Boran told CarAdvice at CES 2017 that the standard internal safety equipment you find in a regular car today should still be present in an autonomous car in the future. The brand is planning to put a car with no steering wheel and no pedals, which is fully autonomous, into production in 2021.

“You can’t control what the other guy might do,” Boran said. “You might be sitting still and get hammered.

“You have to have, still, the passive safety – airbags, seatbelts and so on,” Boran said. “These are some of the federal laws today – for example, there’s a law in the US that says you have to have an airbag in the steering wheel. Hey, we’re not going to have a steering wheel…

“But we want to offer protection to the occupants, so our proposal for something like that would be that we want to have something roughly the equivalent of a passenger airbag in the normal ‘driver’ position,” he said. “But we have to work with the federal government to have those types things allowed – it’s not allowed right now.”

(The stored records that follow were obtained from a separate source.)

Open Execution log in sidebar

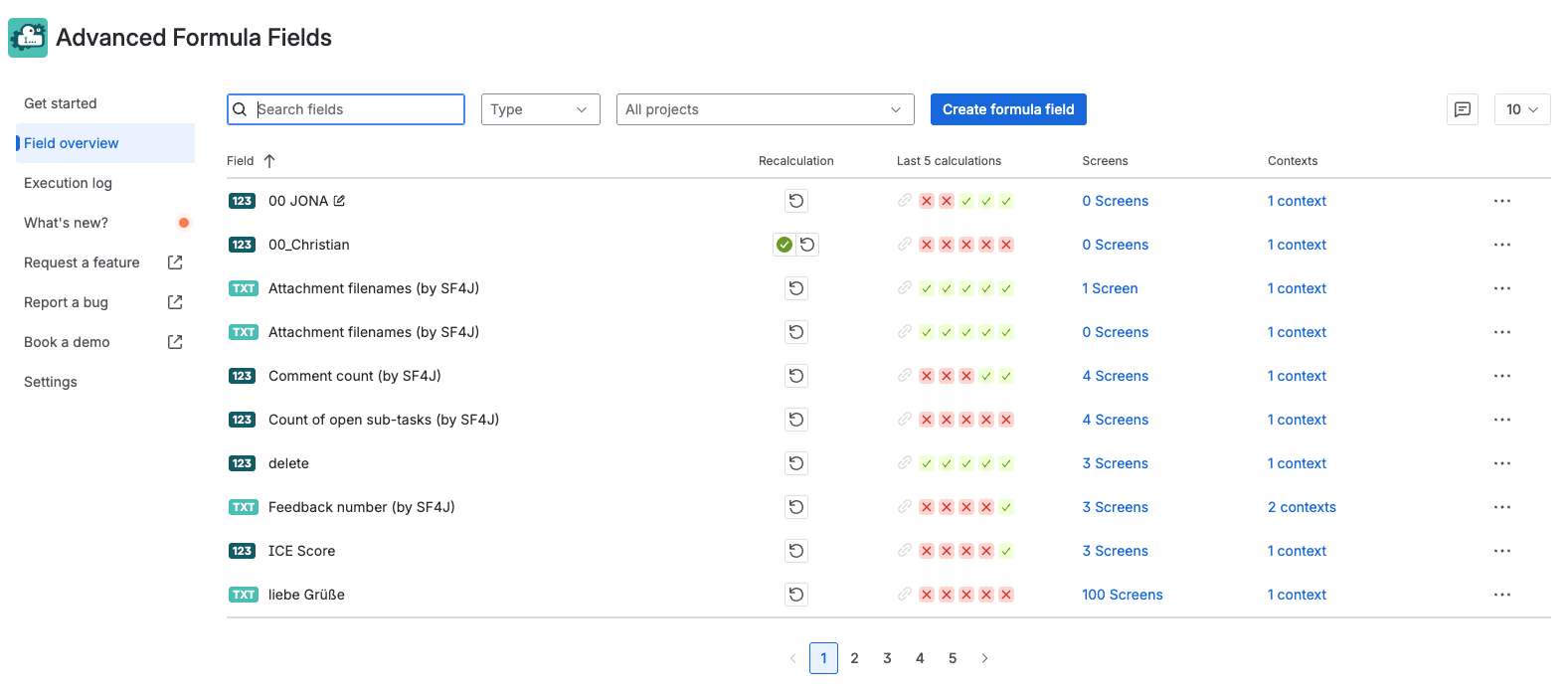tap(68, 183)
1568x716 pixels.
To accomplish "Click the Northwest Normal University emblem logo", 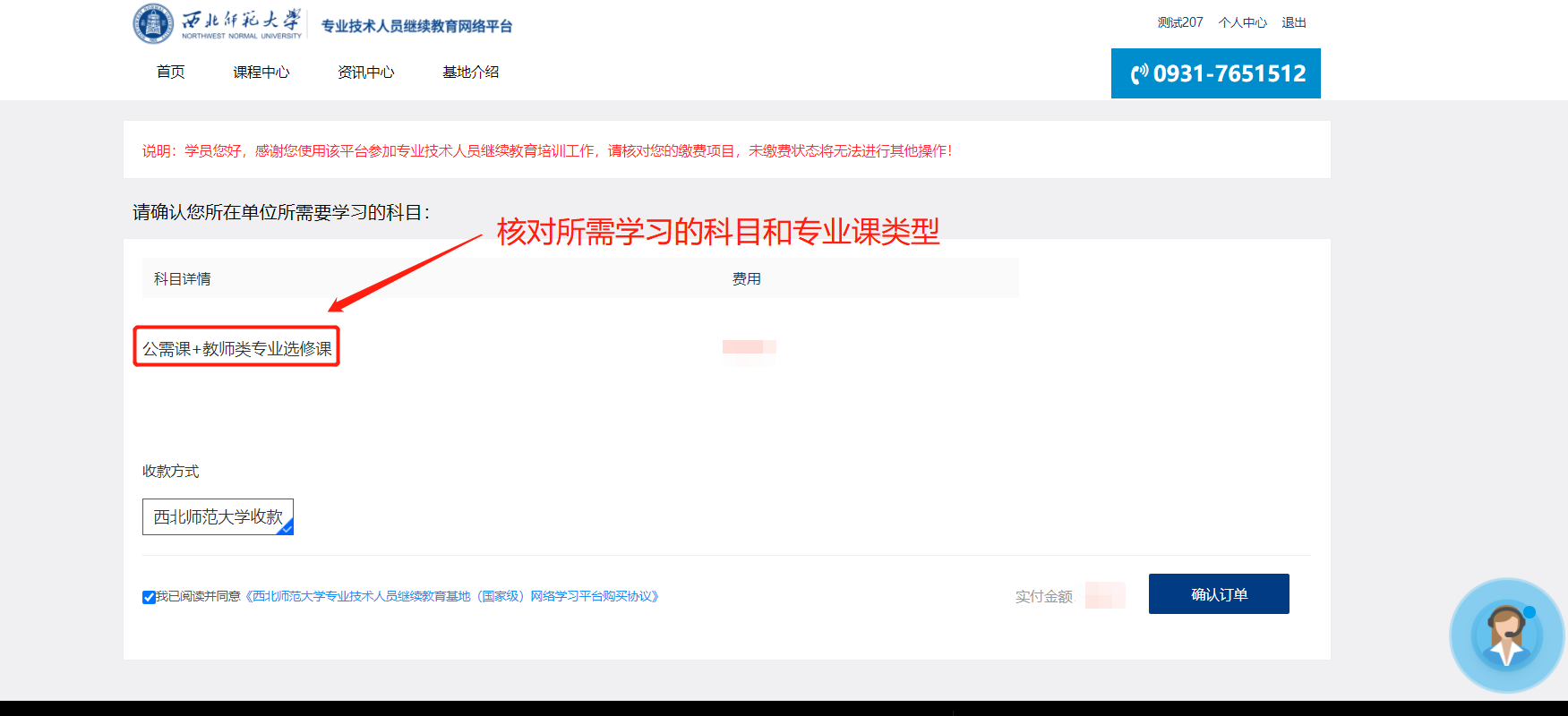I will coord(154,24).
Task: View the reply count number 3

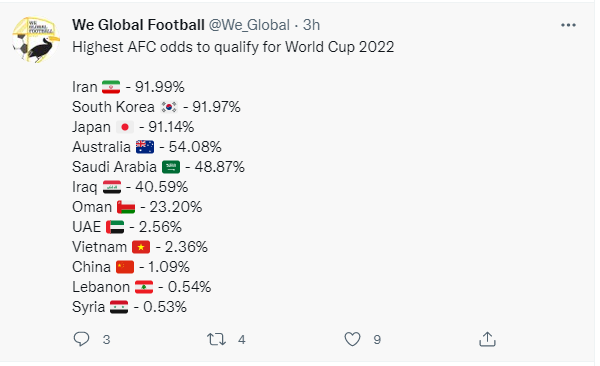Action: (106, 340)
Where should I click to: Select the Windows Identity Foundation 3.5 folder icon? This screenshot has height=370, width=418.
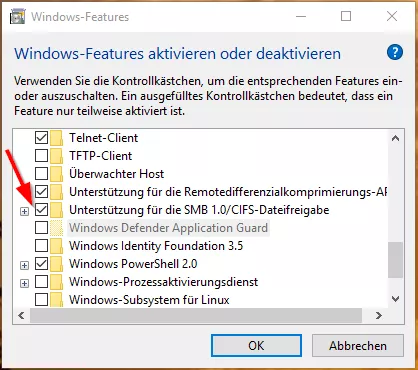pyautogui.click(x=57, y=246)
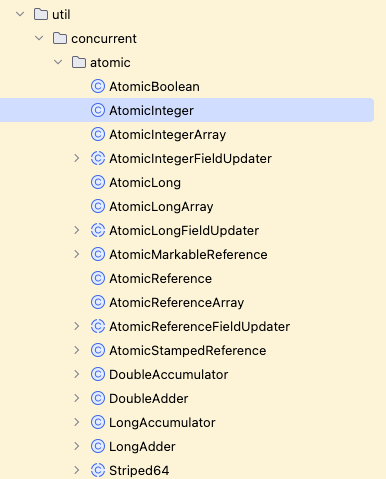This screenshot has width=386, height=479.
Task: Select LongAccumulator in the tree
Action: click(162, 423)
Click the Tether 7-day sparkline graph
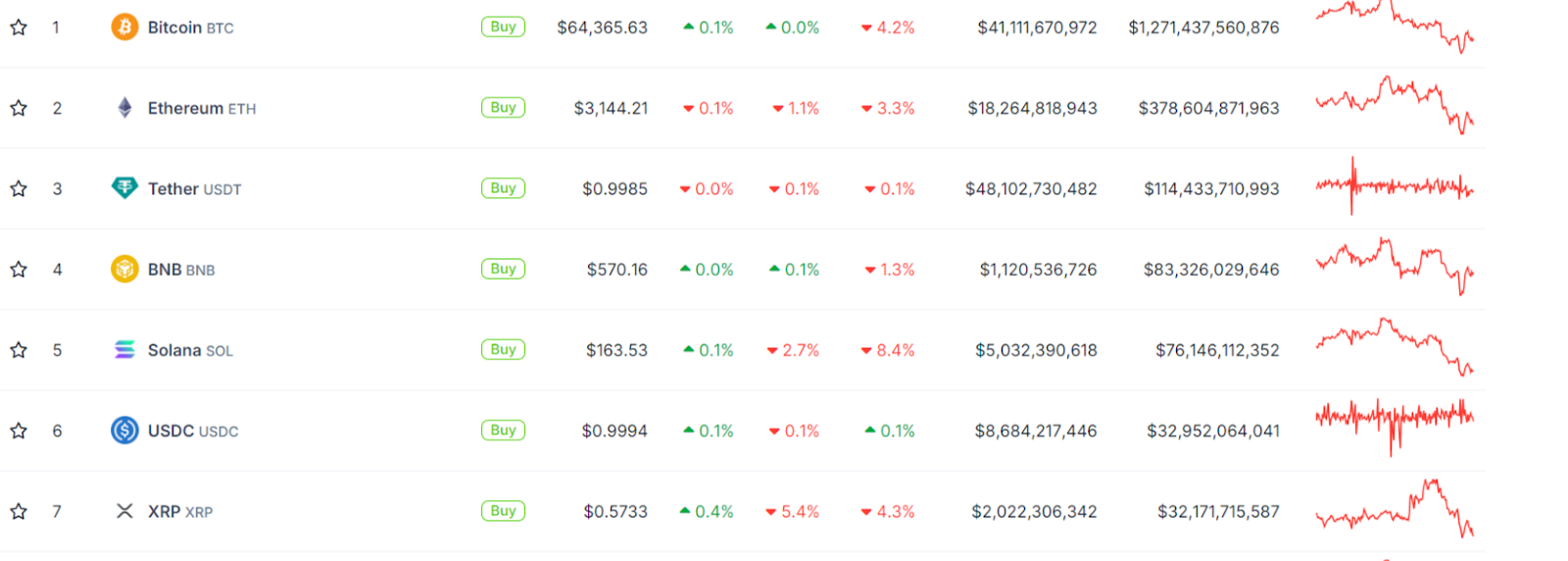This screenshot has width=1568, height=561. click(x=1395, y=186)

Boran said regulators, as well as car companies, are eager to get these types of vehicles on the road because the promise, at its core, is that they will be safer than the average driver. Check out our story on the recommendations by the Commission on Autonomous Vehicle Testing and Safety out of the US for the full details.

Pictured above: The new-generation Ford Fusion hybrid Autonomous Vehicle Development prototype; top image: the previous prototype.

“Everybody’s motivated to get these on the road. The NHTSA (National Highway Transport Safety Authority), as an example, in the US, use this as a way to reduce accidents and fatalities. And that’s their job, to make motoring safe,” Boran said.

“They’re the ones who make the rules, and they realise they’ve got about fifty rules that need to be modified, plus some ones that haven’t been written.

“And they’re absolutely working, not just with us, but with all the other OEMs in a very co-operative manner to try and identify what those are, what should be the right way to modify those rules, and doing it in a way that’s technology agnostic: so they’re not dictating that you have to use a specific map or a lidar or whatever. Those things all take time.

“They’re motivated, for the same reason we’re motivated. This last year alone, 35,000 people were killed [on the roads in the US],” he said. “If we had the equivalent of that in the airline industry, it would be ‘oh, god, ground the fleet’, right?

“We’ve become complacent. You would know people who have been in accidents, maybe yourselves as well: you want to drive that down,” Boran said.